Statistikk og Simulering

# Økt 19+. Analyse av predator/prey

## Session 9

#### 17.1. Session 9

Let’s explore some other meaningful characteristics, such as

• Expected population size at a troff.
• Expected population size at a peak.
• Number of births within an interval.
• Average age of animals dying within an interval.

The interval (in 3 and 4) should obviously cover a full period (a peak and a troff on the curve), and ideally and integer number of such periods. An odd fraction of a period could skew the distribution.

In the following exercise, you may have to rely on manual inspection to gather observations for the analysis, meaning that your sample may be small (10–20 observations). That is a good case for Student’s t-distribution.
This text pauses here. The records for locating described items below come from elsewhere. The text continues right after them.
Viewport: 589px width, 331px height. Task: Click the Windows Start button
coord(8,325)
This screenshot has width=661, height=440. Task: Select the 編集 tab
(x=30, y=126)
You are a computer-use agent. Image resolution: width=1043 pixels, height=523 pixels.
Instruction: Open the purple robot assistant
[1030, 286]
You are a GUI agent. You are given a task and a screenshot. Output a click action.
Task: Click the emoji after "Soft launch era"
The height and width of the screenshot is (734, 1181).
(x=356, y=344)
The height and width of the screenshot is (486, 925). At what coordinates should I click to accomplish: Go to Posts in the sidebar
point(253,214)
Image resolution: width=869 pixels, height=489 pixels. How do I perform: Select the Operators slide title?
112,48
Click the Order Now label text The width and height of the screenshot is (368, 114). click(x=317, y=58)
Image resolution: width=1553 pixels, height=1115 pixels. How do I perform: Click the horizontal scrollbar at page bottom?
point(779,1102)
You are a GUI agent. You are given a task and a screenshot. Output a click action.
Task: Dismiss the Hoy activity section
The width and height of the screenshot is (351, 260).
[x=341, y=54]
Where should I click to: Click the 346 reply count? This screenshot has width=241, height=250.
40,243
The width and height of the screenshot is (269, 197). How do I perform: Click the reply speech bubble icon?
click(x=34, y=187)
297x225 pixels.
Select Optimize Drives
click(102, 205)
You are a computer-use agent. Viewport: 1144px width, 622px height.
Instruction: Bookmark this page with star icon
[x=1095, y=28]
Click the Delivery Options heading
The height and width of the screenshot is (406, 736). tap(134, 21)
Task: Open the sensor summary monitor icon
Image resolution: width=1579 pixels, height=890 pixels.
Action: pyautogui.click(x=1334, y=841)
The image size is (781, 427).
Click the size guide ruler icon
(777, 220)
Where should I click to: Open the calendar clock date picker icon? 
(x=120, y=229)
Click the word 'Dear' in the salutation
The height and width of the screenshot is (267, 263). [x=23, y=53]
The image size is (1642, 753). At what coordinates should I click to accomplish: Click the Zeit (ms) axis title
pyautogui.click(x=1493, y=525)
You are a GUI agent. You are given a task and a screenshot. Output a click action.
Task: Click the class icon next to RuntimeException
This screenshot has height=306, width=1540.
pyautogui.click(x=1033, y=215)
Oppgåve 17.4 Choose at least two variables to estimate in the scenario where both predator and prey survive. Assume that it is normally distributed, and use Student’s $t$-distribution to estimate it.

Hint 1 In order to assess the period length, you have to identify the peaks and the troffs on the curve. The following matlab function may be useful:

1.
http://blogs.mathworks.com/pick/2008/05/09/finding-_local-_extrema/

Other variables one might want to estimate are the period length (time between subsequent peaks), probability of a species becoming extint, probability of a rabbit being eaten as opposed to dying of other causes, etc.

Oppgåve 17.5 Discuss in your group a number of numerical variables you might want to estimate, and the challenges involved in doing it.